Обиделся я на псаломщика, ударил себя в грудь и надрывающим криком рассказал всю свою жизнь, даже и то – за какие дела сюда попал.
– Много на тебе грехов: и государственных и личных, – сказал мне батюшка, – уж не знаю, как с тобой и быть… Разве уж для церкви постараешься.
Тут псаломщик отвел меня в сторону.
– Батюшка, – говорит, – вот на что тебе намекнул: ты постарайся – тащи к нам некрещеных детей и католиков, – за каждого тебе по десяти франков будем платить, мальчишку твоего, окрестим даром; получишь прощение от правительства и благодарность. Понял?
– Как же их приведешь, когда они сами не хотят? – спрашиваю.
– Ну, уж ты исхитрись, за то и деньги платим. Задал мне псаломщик загадку. Думал я, думал, весь затылок ногтями продрал. Пошел к живописцу, говорю: так и так, пишите мне по-французски одну записку: «Ничего не бойся», и другую: «Сего человека покарал бог за грехи; кто не желает, чтобы с ним случилось то же, пусть идет за несчастным и, кроме того, получит пять су». А кругом этого листа, по моей же просьбе, живописец намалевал отвратительных чертей. Взял я лист, прибил его верхним концом к небольшой палочке, накрутил на нее, а с нижнего конца привязал две гайки, чтобы она сразу раскручивалась; оделся как можно хуже – босиком, шапку вывернул – и пошел, как солнце встало, на главный рынок. Народу там – видимо-невидимо; по кабакам пьяные франты ночь догуливают; жулики шарят по карманам, и подумать страшно, что всю эту прорву – капусту, морковь, тыквы, убоину, птицу, – все гора горой, – все в один день сожрут. Купил я здоровенный кочан капусты, выбрал местечко повиднее, сел, головой затряс, зарычал и начал капусту эту рвать зубами… Гляжу – народ собирается, а я стараюсь.
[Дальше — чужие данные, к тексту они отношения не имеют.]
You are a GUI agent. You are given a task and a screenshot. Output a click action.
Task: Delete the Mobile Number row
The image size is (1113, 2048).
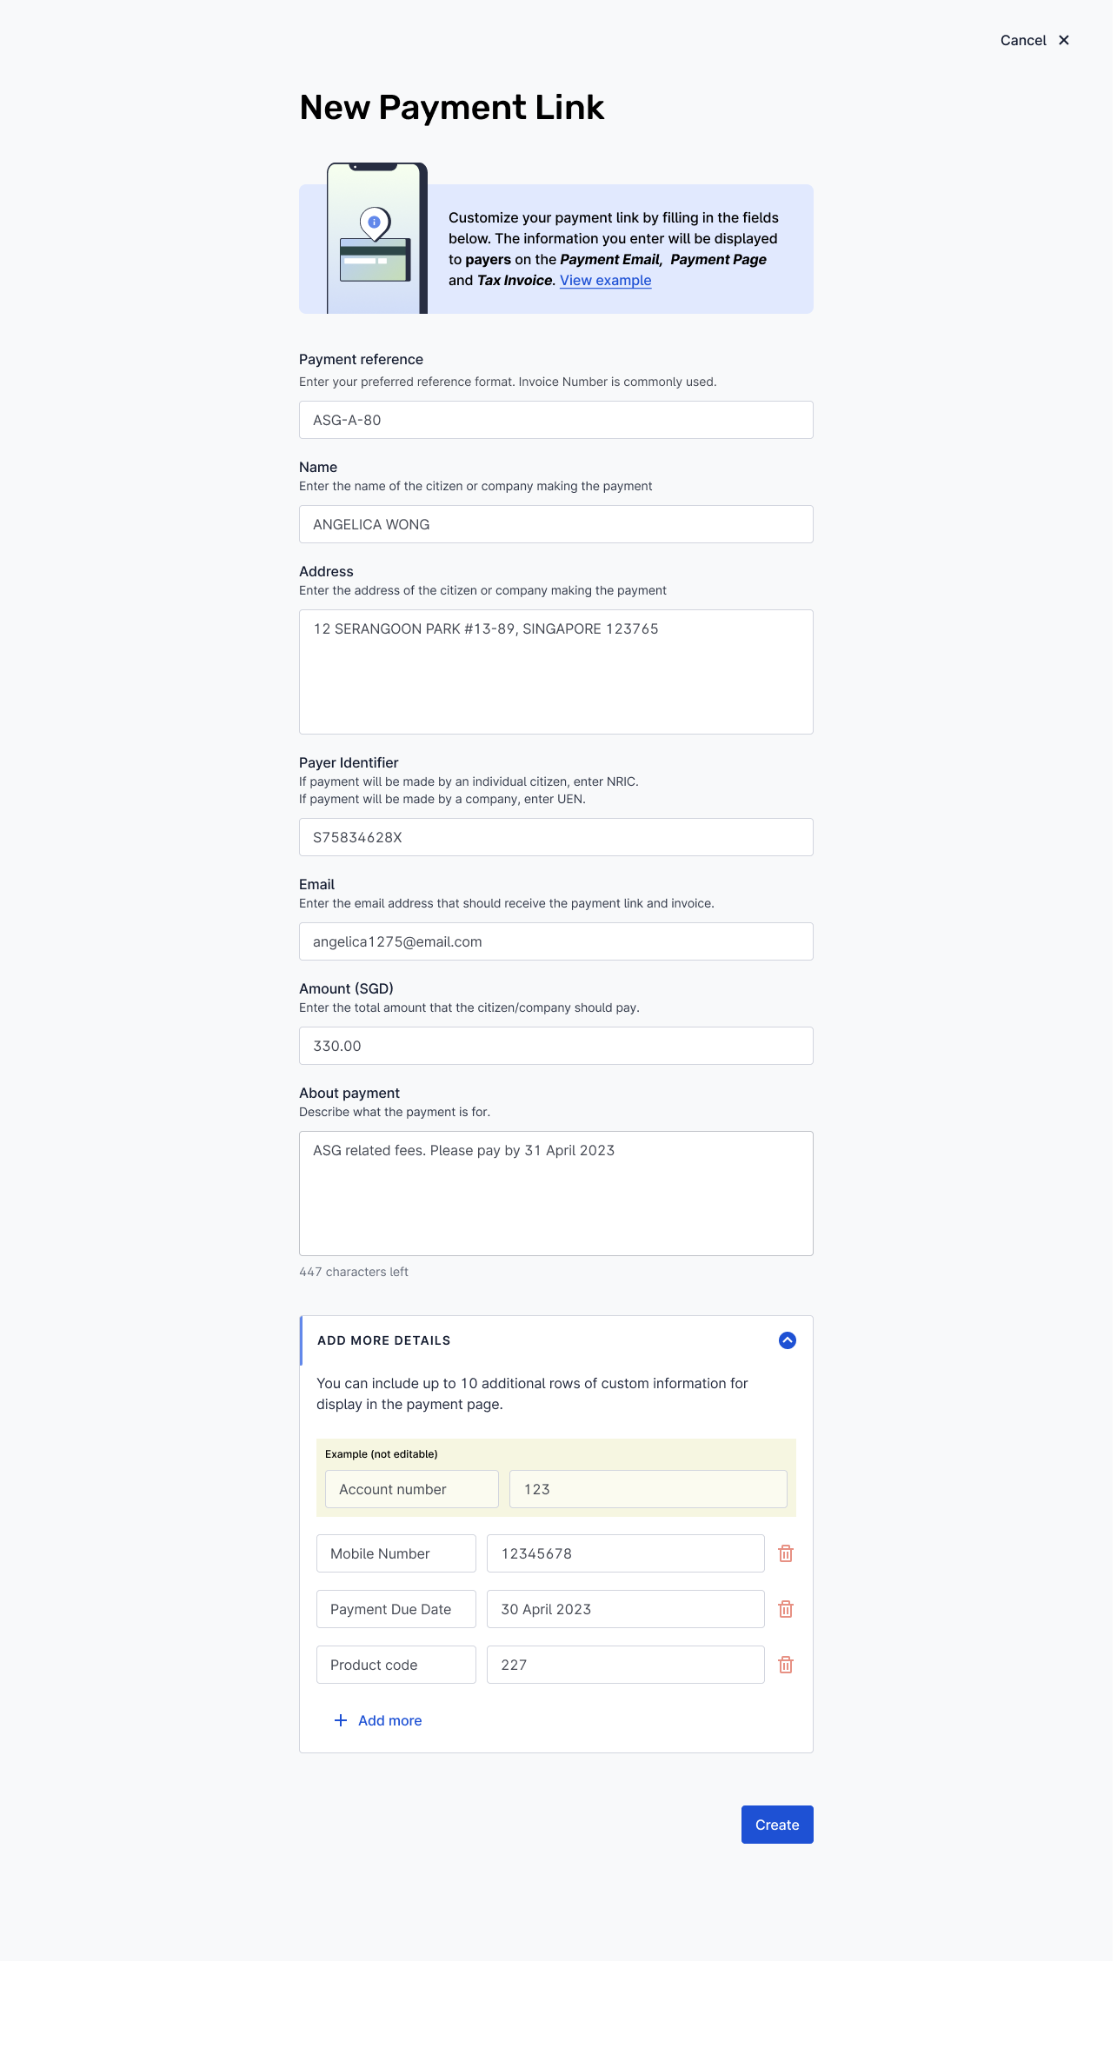click(x=786, y=1553)
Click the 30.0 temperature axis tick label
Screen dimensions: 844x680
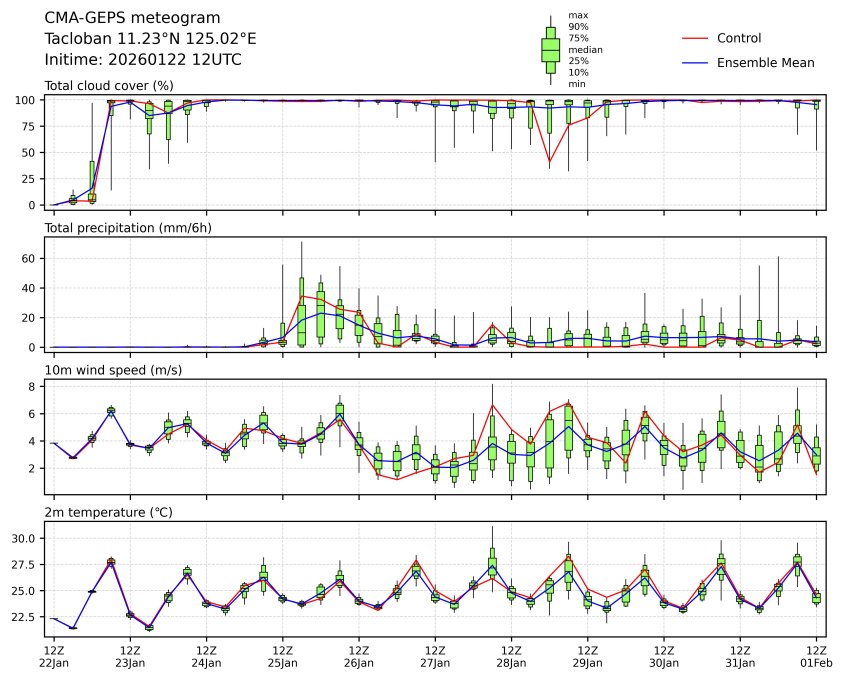point(23,538)
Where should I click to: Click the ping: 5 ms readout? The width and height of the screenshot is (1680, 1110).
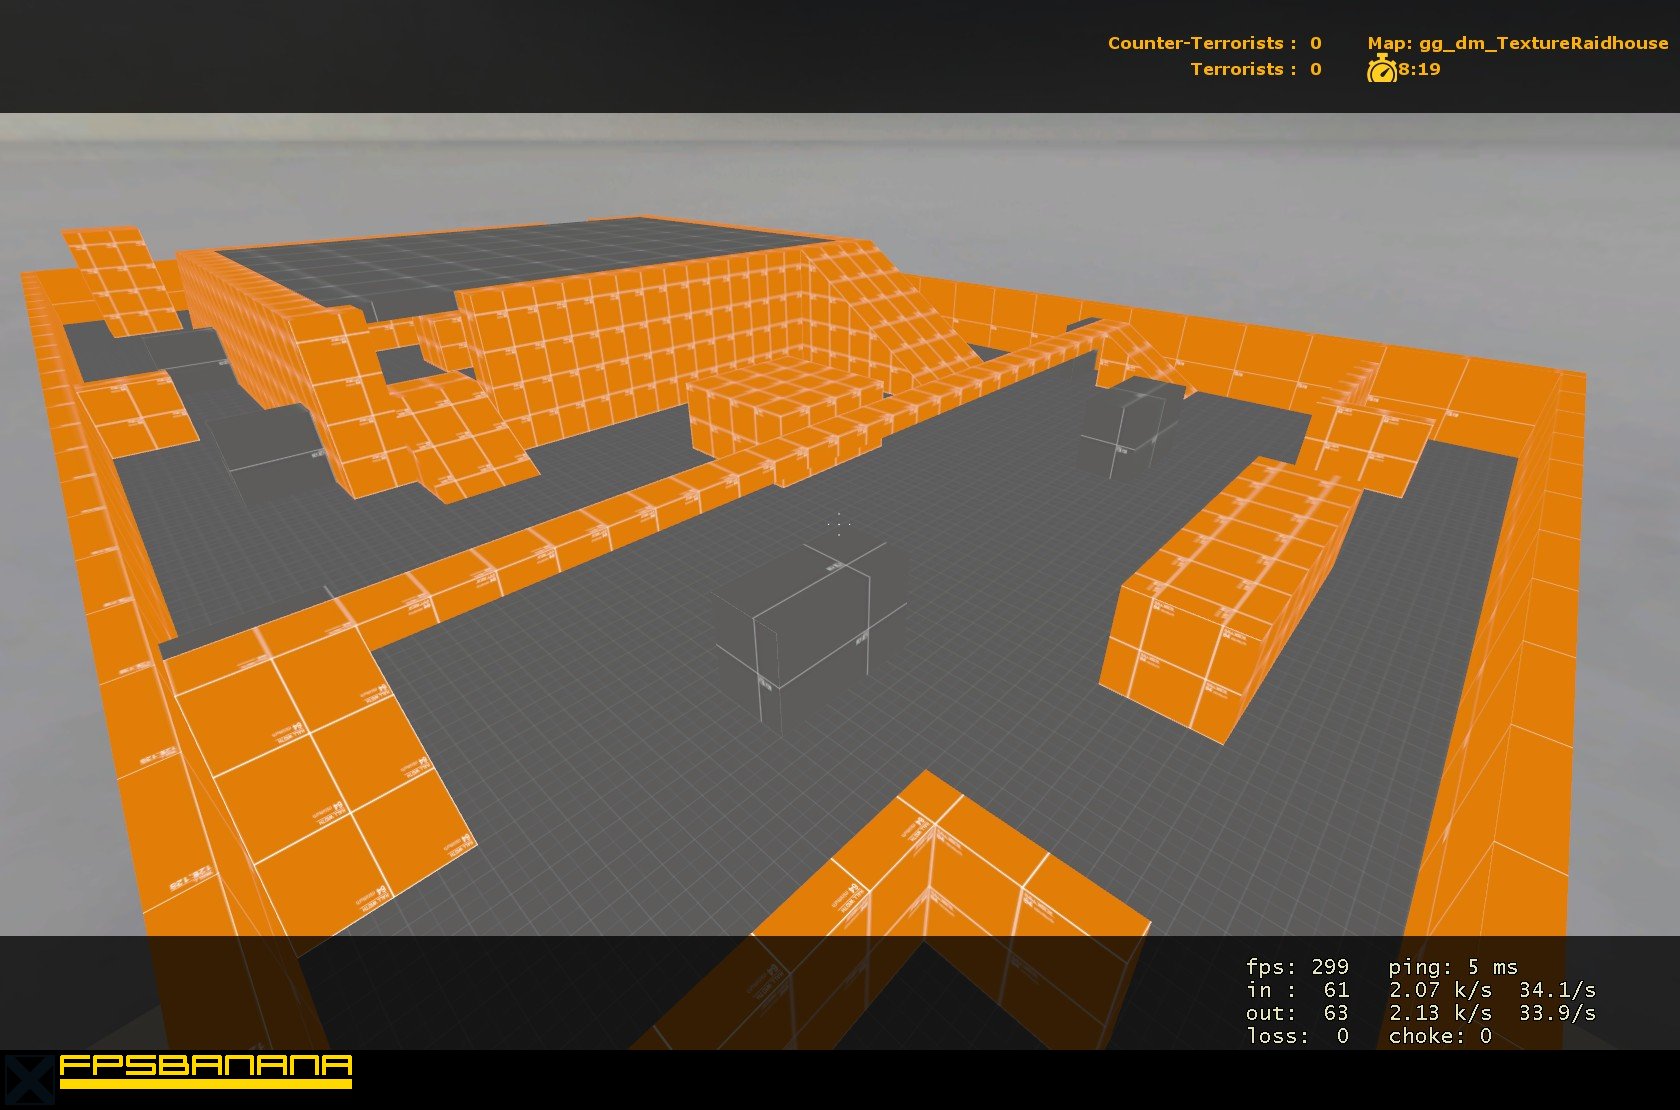tap(1452, 967)
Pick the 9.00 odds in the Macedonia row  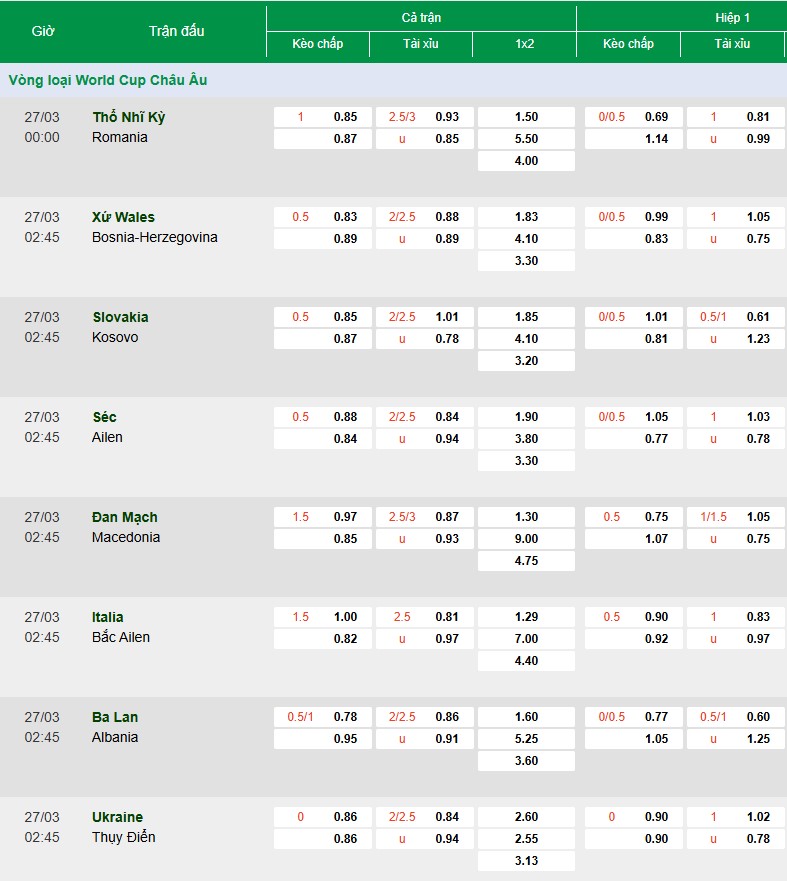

Когда сгрудился народ, я палочку обеими руками… поднял и развернул бумагу. Поднялся смех. Трое мальчишек подошли ко мне, спрашивают: «Каждому платишь по пяти су, не обманешь?» – «Нет…» – «Тогда веди крестить»… Привел их к священнику. Там удивились. Получил я за это дело тридцать франков. Некоторое время прошло, я – опять на рынок, тем же порядком – притворяюсь, народ сбежался, и вывел я в тот день пятнадцать душ – мальчишек, отборных сукиных детей… Батюшка меня и благодарить не знает как. Окрестили и этих, выдали мне деньги… Я опять за работу… А тут мальчишки на базаре хитрость мою пронюхали и устроили стачку, потребовали по пяти франков за крещение… Я – к псаломщику: «За десять франков мне расчета нет работать… Девчонка может пойти по десяти, а с мальчишки меньше как по двадцати взять не могу». Псаломщик как даст мне в зубы – прогнал. И тут я опомнился: что делаю! Куда себя готовлю! Седьмой день минутки трезвой не было. Это ли усердие!